Après un choc, se retrouver. On le disait mort ou presque, le Parti socialiste est vivant. Mais toujours mal en point, après l’échec de la présidentielle. Alors ceux qui restent, après l’hémorragie militante, se serrent les coudes et jettent leurs espoirs en Olivier Faure, officiellement devenu le nouveau premier secrétaire du PS. Ils n’ont pas beaucoup d’autres choix.
L’étiage est au plus bas. 1000 personnes, au mieux, sont présentes dimanche matin, au congrès du PS, à Aubervilliers (Seine-Saint-Denis), pour écouter le discours d’Olivier Faure. On a connu (beaucoup) mieux, dans le passé. A l’extérieur, c’est pourtant un grand rayon de soleil. Petit air de printemps et d’espoir pour les socialistes.
Entrer dans le costume
Dans la salle, il manque Martine Aubry ou Anne Hidalgo. Mais Bernard Cazeneuve et Jean-Marc Ayrault sont là. Les deux anciens premiers ministres sont arrivés ensemble, créant une bousculade, aux milieux des stands. Comme au temps des congrès où les éléphants se partageaient l’affiche. Le passé.
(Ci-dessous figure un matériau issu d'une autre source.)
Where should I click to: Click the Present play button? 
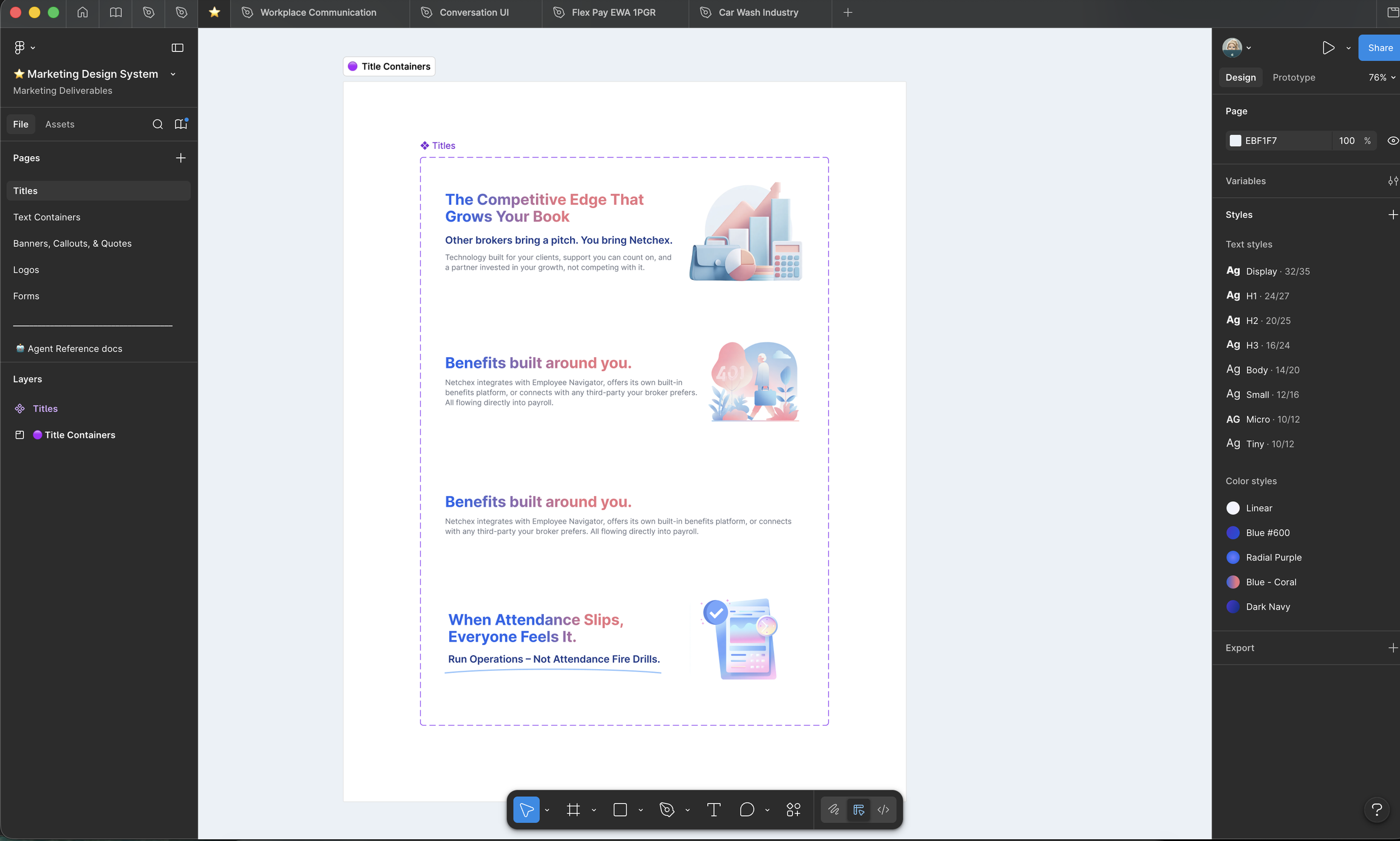coord(1327,48)
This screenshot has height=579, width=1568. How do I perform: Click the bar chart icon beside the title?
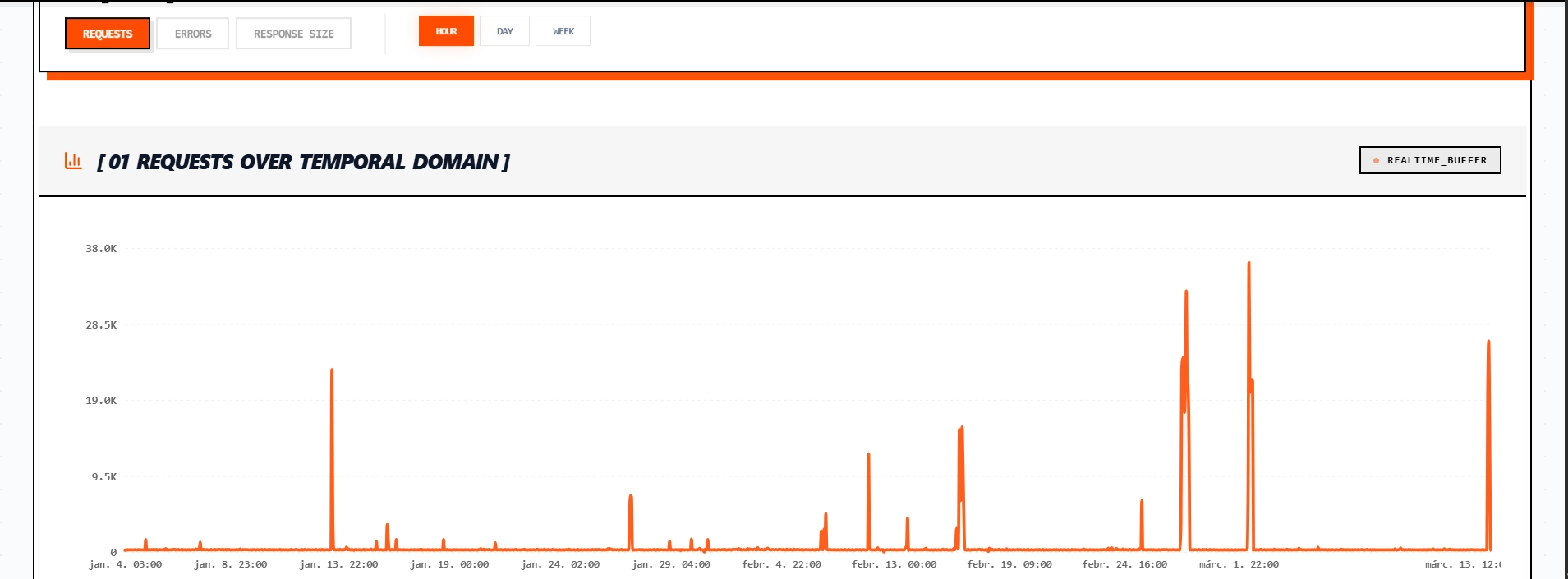pyautogui.click(x=73, y=161)
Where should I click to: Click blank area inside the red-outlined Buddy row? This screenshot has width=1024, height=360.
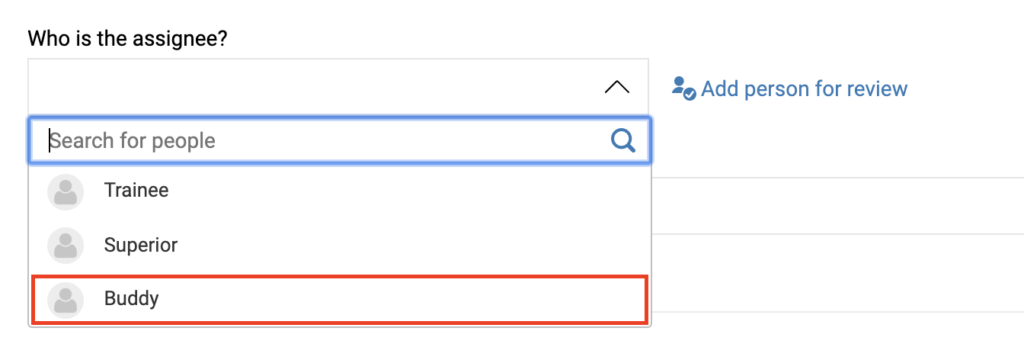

Un revenant fait son apparition dans la salle : c’est Julien Dray, avec sa veste noire. Alors cette renaissance ? « Petite renaissance » glisse-t-il dans un sourire…
Retrouvailles, au congrès du PS, entre Bernard Cazeneuve, Jean-Marc Ayrault et Alain Vidalies.
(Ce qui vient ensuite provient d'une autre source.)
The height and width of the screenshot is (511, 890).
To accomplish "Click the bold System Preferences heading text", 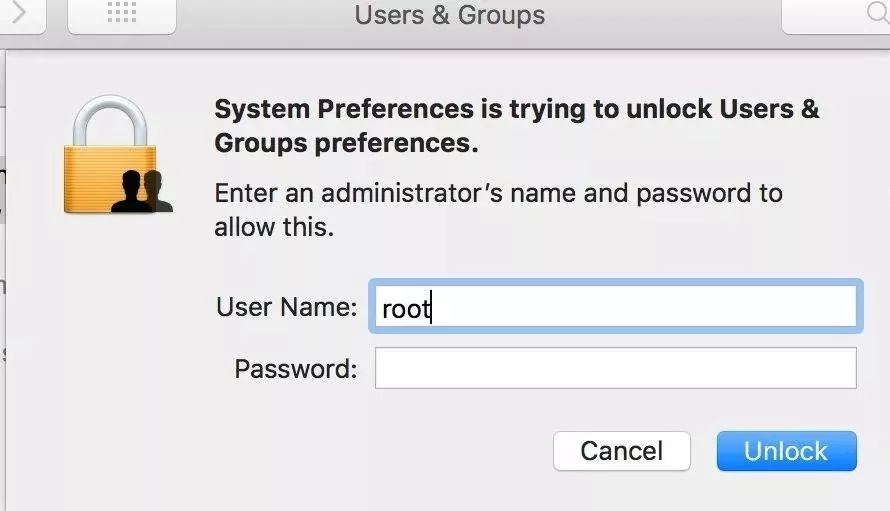I will tap(516, 110).
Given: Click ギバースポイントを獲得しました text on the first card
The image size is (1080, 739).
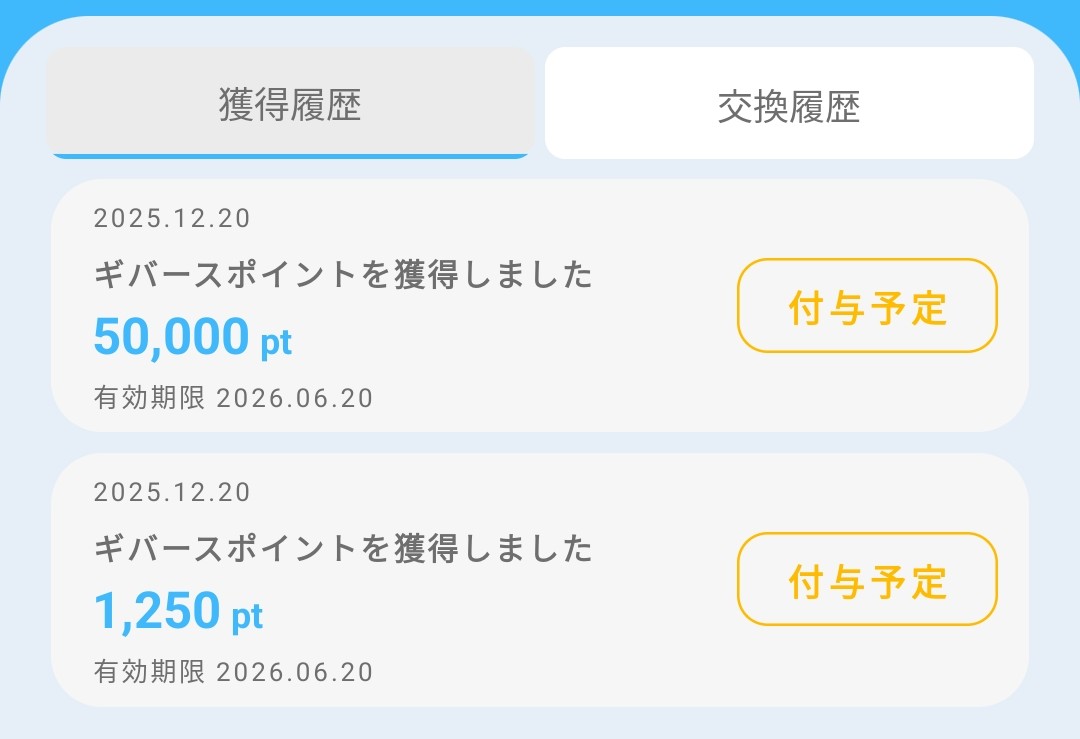Looking at the screenshot, I should click(x=343, y=276).
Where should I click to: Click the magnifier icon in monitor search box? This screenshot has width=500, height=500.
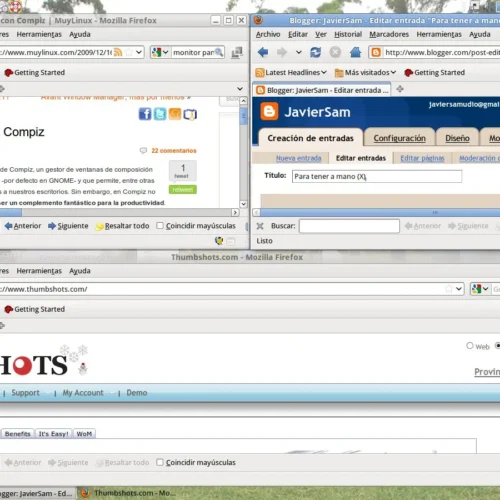point(219,52)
Quand Olivier Faure fait son entrée, sur le coup de midi, les applaudissements semblent limite polis, avant de prendre réellement. Le nouveau patron du PS prend son temps. Il ne boude pas son plaisir, comme s’il entrait vraiment dans son nouveau costume. Et claque les bises : Cazeneuve, Ayrault, mais aussi Najat Vallaud Belkacem, les anciens candidats du congrès Stéphane Le Foll, Emmanuel Maurel et Luc Carvounas, ou encore Patrick Kanner, à la tête des sénateurs PS. L’image du rassemblement est là.
Faure : « Soyons fiers de notre histoire et de ce que nous sommes ! »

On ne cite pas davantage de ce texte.